- **SUPPLIED TEXT**
Percy is a 1971 film soundtrack for the British comedy film Percy performed by the English rock group the Kinks with additional orchestral arrangements conducted by Stanley Myers. It was released as the band’s ninth official studio album. The songs were written by Ray Davies and include both standard rock/pop songs and instrumental numbers.

Singles and compilations 

"God's Children" was issued as a single (b/w either "Moments" or "The Way Love Used to Be", depending on the country) in April 1971. In the UK a 4-track EP was also released featuring "God's Children", "The Way Love Used To Be", "Moments" and "Dreams". This was the Kinks' last release with Pye while they were still under contract. Unlike the album, the single was released in the US (in July) but failed to chart there or in the UK. It was a minor hit in Australia (reaching #53) and New Zealand (#21). In the US the tracks "God's Children" and "Willesden Green" were included on The Kink Kronikles compilation in 1972. "The Way Love Used to Be" was included on 1973's The Great Lost Kinks Album.

- **DATASET ROWS**
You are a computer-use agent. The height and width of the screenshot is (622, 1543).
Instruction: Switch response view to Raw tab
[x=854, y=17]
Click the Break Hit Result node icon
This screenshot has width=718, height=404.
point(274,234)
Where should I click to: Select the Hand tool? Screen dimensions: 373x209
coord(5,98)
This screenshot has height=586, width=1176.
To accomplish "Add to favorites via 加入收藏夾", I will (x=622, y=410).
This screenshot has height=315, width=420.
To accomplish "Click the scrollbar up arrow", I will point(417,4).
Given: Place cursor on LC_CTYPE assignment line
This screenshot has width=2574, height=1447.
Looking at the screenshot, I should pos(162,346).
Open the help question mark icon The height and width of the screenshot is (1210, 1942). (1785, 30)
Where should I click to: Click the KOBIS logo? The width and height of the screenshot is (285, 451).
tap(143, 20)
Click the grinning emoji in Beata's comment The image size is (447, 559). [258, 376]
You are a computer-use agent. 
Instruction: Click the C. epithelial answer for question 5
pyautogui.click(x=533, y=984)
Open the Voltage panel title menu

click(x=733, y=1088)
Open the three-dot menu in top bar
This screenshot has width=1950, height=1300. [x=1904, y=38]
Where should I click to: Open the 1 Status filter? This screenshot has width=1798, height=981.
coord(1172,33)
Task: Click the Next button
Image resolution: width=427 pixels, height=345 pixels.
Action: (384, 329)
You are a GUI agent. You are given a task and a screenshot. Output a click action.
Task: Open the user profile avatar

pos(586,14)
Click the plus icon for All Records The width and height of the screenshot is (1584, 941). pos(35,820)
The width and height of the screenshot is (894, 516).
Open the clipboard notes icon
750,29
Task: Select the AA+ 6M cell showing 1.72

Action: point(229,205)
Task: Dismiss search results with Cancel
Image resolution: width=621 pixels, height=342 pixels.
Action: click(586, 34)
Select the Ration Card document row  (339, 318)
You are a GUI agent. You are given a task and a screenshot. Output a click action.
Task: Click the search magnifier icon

- **EXERCISE PROMPT**
Reproduce the portion of the text on the Percy soundtrack that begins at the words "Percy is a 1971" and ends after the words "and instrumental numbers.".

- **TASK ANSWER**
Percy is a 1971 film soundtrack for the British comedy film Percy performed by the English rock group the Kinks with additional orchestral arrangements conducted by Stanley Myers. It was released as the band’s ninth official studio album. The songs were written by Ray Davies and include both standard rock/pop songs and instrumental numbers.